| GIVEN TASK |
Put every line of the material below into a numbered list, leaving out any blank lines.

[Entries for text and item locations]
- - - -

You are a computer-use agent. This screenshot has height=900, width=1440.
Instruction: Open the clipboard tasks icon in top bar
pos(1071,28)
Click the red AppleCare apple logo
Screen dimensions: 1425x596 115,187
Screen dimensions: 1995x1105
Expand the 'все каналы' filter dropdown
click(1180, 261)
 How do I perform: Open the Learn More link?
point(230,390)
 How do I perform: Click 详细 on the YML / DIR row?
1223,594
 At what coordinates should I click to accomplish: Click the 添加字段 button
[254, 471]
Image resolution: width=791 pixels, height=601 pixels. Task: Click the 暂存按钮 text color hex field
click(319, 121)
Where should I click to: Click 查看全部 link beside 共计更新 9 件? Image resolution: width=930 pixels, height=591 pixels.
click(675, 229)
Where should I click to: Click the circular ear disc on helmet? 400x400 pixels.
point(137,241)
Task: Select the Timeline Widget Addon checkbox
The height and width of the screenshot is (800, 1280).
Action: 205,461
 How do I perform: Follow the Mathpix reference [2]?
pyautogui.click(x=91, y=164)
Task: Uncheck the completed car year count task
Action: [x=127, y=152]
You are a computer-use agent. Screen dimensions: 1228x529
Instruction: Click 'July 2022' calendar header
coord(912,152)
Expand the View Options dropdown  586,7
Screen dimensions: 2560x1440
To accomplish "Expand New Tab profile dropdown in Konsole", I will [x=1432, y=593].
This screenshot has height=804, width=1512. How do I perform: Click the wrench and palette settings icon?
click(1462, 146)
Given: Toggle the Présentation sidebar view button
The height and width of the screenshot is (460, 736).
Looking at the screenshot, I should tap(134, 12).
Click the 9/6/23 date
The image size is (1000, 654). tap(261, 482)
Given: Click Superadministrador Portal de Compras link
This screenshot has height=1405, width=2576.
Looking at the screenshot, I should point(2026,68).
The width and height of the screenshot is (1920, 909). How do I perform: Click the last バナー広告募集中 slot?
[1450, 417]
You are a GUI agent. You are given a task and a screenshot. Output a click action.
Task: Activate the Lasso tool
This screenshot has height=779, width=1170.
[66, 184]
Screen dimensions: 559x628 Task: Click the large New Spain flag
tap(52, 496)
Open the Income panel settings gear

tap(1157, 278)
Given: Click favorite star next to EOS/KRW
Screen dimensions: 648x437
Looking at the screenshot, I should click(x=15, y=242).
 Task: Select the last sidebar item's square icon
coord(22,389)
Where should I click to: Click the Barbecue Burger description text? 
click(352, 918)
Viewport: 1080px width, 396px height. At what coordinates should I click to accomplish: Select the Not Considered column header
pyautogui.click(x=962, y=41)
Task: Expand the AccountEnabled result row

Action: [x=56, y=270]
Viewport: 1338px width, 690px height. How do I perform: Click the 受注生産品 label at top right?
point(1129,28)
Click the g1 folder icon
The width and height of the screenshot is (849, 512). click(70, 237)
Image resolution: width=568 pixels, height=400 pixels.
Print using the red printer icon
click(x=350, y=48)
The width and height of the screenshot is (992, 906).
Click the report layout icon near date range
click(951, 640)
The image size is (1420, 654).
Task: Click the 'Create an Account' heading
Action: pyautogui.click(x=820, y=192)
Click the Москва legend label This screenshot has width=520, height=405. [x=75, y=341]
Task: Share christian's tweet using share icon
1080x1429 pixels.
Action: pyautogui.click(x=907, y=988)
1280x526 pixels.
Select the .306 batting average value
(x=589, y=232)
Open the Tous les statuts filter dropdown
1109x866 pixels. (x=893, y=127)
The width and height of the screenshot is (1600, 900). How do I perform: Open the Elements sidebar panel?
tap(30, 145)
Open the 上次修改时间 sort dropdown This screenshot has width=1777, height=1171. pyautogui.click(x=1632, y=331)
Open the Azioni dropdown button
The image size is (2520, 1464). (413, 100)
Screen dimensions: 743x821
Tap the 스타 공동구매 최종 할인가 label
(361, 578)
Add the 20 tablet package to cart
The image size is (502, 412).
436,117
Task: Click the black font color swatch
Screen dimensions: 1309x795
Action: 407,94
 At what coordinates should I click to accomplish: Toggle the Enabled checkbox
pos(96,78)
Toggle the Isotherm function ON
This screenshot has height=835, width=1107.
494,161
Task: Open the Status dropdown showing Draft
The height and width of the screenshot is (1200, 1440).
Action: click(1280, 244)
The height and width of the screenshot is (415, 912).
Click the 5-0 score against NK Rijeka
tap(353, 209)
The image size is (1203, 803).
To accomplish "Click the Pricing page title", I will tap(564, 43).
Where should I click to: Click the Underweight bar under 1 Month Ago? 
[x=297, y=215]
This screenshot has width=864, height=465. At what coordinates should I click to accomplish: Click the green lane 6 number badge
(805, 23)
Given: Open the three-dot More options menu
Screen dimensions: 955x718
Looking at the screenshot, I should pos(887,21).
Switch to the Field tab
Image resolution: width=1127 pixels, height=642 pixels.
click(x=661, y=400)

- - - -

| REPLY TO THE TASK |
1. You are a computer-use agent. This screenshot has height=900, width=1440.
2. Instruction: Open the clipboard tasks icon in top bar
3. pos(1071,28)
4. Click the red AppleCare apple logo
5. Screen dimensions: 1425x596 115,187
6. Screen dimensions: 1995x1105
7. Expand the 'все каналы' filter dropdown
8. click(1180, 261)
9.  How do I perform: Open the Learn More link?
10. point(230,390)
11.  How do I perform: Click 详细 on the YML / DIR row?
12. 1223,594
13.  At what coordinates should I click to accomplish: Click the 添加字段 button
14. [254, 471]
15. Image resolution: width=791 pixels, height=601 pixels. Task: Click the 暂存按钮 text color hex field
16. click(319, 121)
17. Where should I click to: Click 查看全部 link beside 共计更新 9 件? Image resolution: width=930 pixels, height=591 pixels.
18. click(675, 229)
19. Where should I click to: Click the circular ear disc on helmet? 400x400 pixels.
20. point(137,241)
21. Task: Select the Timeline Widget Addon checkbox
22. The height and width of the screenshot is (800, 1280).
23. Action: 205,461
24.  How do I perform: Follow the Mathpix reference [2]?
25. pyautogui.click(x=91, y=164)
26. Task: Uncheck the completed car year count task
27. Action: [x=127, y=152]
28. You are a computer-use agent. Screen dimensions: 1228x529
29. Instruction: Click 'July 2022' calendar header
30. coord(912,152)
31. Expand the View Options dropdown  586,7
32. Screen dimensions: 2560x1440
33. To accomplish "Expand New Tab profile dropdown in Konsole", I will [x=1432, y=593].
34. This screenshot has height=804, width=1512. How do I perform: Click the wrench and palette settings icon?
35. click(1462, 146)
36. Given: Toggle the Présentation sidebar view button
37. The height and width of the screenshot is (460, 736).
38. Looking at the screenshot, I should tap(134, 12).
39. Click the 9/6/23 date
40. The image size is (1000, 654). tap(261, 482)
41. Given: Click Superadministrador Portal de Compras link
42. This screenshot has height=1405, width=2576.
43. Looking at the screenshot, I should point(2026,68).
44. The width and height of the screenshot is (1920, 909). How do I perform: Click the last バナー広告募集中 slot?
45. [1450, 417]
46. You are a GUI agent. You are given a task and a screenshot. Output a click action.
47. Task: Activate the Lasso tool
48. This screenshot has height=779, width=1170.
49. [66, 184]
50. Screen dimensions: 559x628 Task: Click the large New Spain flag
51. tap(52, 496)
52. Open the Income panel settings gear
53. tap(1157, 278)
54. Given: Click favorite star next to EOS/KRW
55. Screen dimensions: 648x437
56. Looking at the screenshot, I should click(x=15, y=242).
57.  Task: Select the last sidebar item's square icon
58. coord(22,389)
59. Where should I click to: Click the Barbecue Burger description text? 
60. click(352, 918)
61. Viewport: 1080px width, 396px height. At what coordinates should I click to accomplish: Select the Not Considered column header
62. pyautogui.click(x=962, y=41)
63. Task: Expand the AccountEnabled result row
64. Action: [x=56, y=270]
65. Viewport: 1338px width, 690px height. How do I perform: Click the 受注生産品 label at top right?
66. point(1129,28)
67. Click the g1 folder icon
68. The width and height of the screenshot is (849, 512). click(70, 237)
69. Image resolution: width=568 pixels, height=400 pixels.
70. Print using the red printer icon
71. click(x=350, y=48)
72. The width and height of the screenshot is (992, 906).
73. Click the report layout icon near date range
74. click(951, 640)
75. The image size is (1420, 654).
76. Task: Click the 'Create an Account' heading
77. Action: pyautogui.click(x=820, y=192)
78. Click the Москва legend label This screenshot has width=520, height=405. [x=75, y=341]
79. Task: Share christian's tweet using share icon
80. 1080x1429 pixels.
81. Action: pyautogui.click(x=907, y=988)
82. 1280x526 pixels.
83. Select the .306 batting average value
84. (x=589, y=232)
85. Open the Tous les statuts filter dropdown
86. 1109x866 pixels. (x=893, y=127)
87. The width and height of the screenshot is (1600, 900). How do I perform: Open the Elements sidebar panel?
88. tap(30, 145)
89. Open the 上次修改时间 sort dropdown This screenshot has width=1777, height=1171. pyautogui.click(x=1632, y=331)
90. Open the Azioni dropdown button
91. The image size is (2520, 1464). (413, 100)
92. Screen dimensions: 743x821
93. Tap the 스타 공동구매 최종 할인가 label
94. (361, 578)
95. Add the 20 tablet package to cart
96. The image size is (502, 412).
97. 436,117
98. Task: Click the black font color swatch
99. Screen dimensions: 1309x795
100. Action: 407,94
101.  At what coordinates should I click to accomplish: Toggle the Enabled checkbox
102. pos(96,78)
103. Toggle the Isotherm function ON
104. This screenshot has height=835, width=1107.
105. 494,161
106. Task: Open the Status dropdown showing Draft
107. The height and width of the screenshot is (1200, 1440).
108. Action: click(1280, 244)
109. The height and width of the screenshot is (415, 912).
110. Click the 5-0 score against NK Rijeka
111. tap(353, 209)
112. The image size is (1203, 803).
113. To accomplish "Click the Pricing page title", I will tap(564, 43).
114. Where should I click to: Click the Underweight bar under 1 Month Ago? 
115. [x=297, y=215]
116. This screenshot has width=864, height=465. At what coordinates should I click to accomplish: Click the green lane 6 number badge
117. (805, 23)
118. Given: Open the three-dot More options menu
119. Screen dimensions: 955x718
120. Looking at the screenshot, I should pos(887,21).
121. Switch to the Field tab
122. Image resolution: width=1127 pixels, height=642 pixels.
123. click(x=661, y=400)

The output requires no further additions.